Название конференции «Историческое произведение как феномен культуры» на первый взгляд выглядит банальным. Если его перефразировать с учётом плодящейся многозначности/пустотности определений «культуры», то может получиться нечто непривычное, например, «Историческое произведение как (про)явление нереального». Сборники научных статей нередко имеют произвольное содержание. С неменьшим успехом их можно приурочивать к любой тематике, к любой юбилейной дате, лишь изменяя «секундарный речевой жанр»2, название на обложке. Смысл воспроизводства научных текстов в их внеконтекстуальных взаимосвязях, в том, какой метаязыковой смысл им придаётся составителями сборников, собирателями «фактов-статей», читателями. Интерпретация как «живая вода» сказок даёт смысл набору фактов, скреплённых «мертвой водой» коллекционирования. «Историческое произведение» точно отражает интерпретационную изнанку, художественность, искусственность, (псевдо)фиктивность даже, казалось бы, сугубо научных текстов1. Буквальным образом это отражено в русскоязычном резюме научного сборника статей «Карелия. История, народ, культура», изданном в 1998 году, где стилистических, смысловых и грамматических ошибок не намного меньше, чем слов. Резюме так и начинается: «В начале произведения (т.е. «сборник научных статей открывает текст»)…». Издание (и серия, к которой оно принадлежит) имеет метаязыковое значение. Цель его в том, чтобы обобщить и структурировать для финляндской аудитории, а через резюме донести до зарубежных читателей весь комплекс финляндских представлений об «истории, народе и культуре (всё в ед. ч.) Карелии» и особенно проблему территорий, утраченных в результате Великой Отечественной войны. И вдруг такая оплошность. В переводческих курьёзах проговорен смысл научного труда. Ошибки — живой язык, «резерв неправильностей»2, также как и настоящее «начало произведения». Лаконичное вступление редакторов, на которое большинство читателей вряд ли обращает внимание, начинается словами: «В 1991 году вышел в свет труд «Ингрия. История, народ, культура», изданный Обществом Финской Литературы. Затем с тем же подзаголовком было издан сборник статей, посвящённый Эстонии. Теперь предлагаемая читателям книга дополняет своеобразную племенную трилогию»1. В начале произведения2… (Пост)модернистская симуляция или что-то иное?

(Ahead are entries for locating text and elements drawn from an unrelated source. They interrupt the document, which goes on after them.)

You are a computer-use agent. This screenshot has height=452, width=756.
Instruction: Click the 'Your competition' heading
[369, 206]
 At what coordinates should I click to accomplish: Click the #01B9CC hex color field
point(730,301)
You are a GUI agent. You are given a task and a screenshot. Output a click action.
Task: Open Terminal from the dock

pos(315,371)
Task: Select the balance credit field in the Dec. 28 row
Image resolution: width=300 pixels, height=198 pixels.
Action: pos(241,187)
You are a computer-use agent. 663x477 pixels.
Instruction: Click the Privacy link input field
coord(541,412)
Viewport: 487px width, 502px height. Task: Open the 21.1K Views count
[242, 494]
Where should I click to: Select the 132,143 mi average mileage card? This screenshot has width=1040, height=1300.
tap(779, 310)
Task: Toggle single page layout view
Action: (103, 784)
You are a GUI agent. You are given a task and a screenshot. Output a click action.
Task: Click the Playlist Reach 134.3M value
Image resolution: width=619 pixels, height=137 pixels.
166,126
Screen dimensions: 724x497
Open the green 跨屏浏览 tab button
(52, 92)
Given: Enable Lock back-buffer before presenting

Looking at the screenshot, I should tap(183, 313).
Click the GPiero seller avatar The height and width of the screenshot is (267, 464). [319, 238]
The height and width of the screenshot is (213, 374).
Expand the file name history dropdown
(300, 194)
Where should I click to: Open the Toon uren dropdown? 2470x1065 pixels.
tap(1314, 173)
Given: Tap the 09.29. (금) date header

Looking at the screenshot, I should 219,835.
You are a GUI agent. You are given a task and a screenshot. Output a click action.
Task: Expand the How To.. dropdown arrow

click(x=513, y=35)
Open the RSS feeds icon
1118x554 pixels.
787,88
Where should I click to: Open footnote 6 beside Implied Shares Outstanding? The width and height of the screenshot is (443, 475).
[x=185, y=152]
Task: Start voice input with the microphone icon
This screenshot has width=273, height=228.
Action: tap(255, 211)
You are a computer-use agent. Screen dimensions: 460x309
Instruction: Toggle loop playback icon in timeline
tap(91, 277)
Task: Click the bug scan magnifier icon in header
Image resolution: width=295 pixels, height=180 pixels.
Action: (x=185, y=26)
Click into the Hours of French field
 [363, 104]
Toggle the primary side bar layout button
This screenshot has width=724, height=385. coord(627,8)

(Псевдо)фиктивные тексты несут в себе возможность нереального, не обусловленного «культурными» кажимостями. Книгу «Папалаги» можно отнести к ряду «неизвестных» текстов этно-религиозных процессов, характерных, в частности, для современного финно-угорского пространства. Кто-то слышал о нём, для кого-то он вроде «откровения от туземцев». Чем незаметнее текст, тем большим культовым потенциалом он обладает1. Но ещё более интересна категория нечитателей — тех, кто даже не подозревает о существовании записей Шерманна-полинезийца, но с очевидной точностью воспроизводит подобные представления о своих культурах, отождествляя их со своими благими намерениями. Достаточно обратить внимание на «упрощённые изложения»2 аккомпаниаторов и сетевые финно-угорские форумы, напоминающие титры из немого кинематографа. С открытием всех возможных территорий и народов и, наконец, с исчерпанностью неприкосновенного запаса «неизвестных» текстов об этих территориях и народах на окраинах видимого и проговариваемого проступает пустота дискурса: дефицит на означающее и означаемое, мерцательность, застывшие огни постмодерна. Предел, разрешающий (псевдо)фиктивное и разрешающий эту проблему?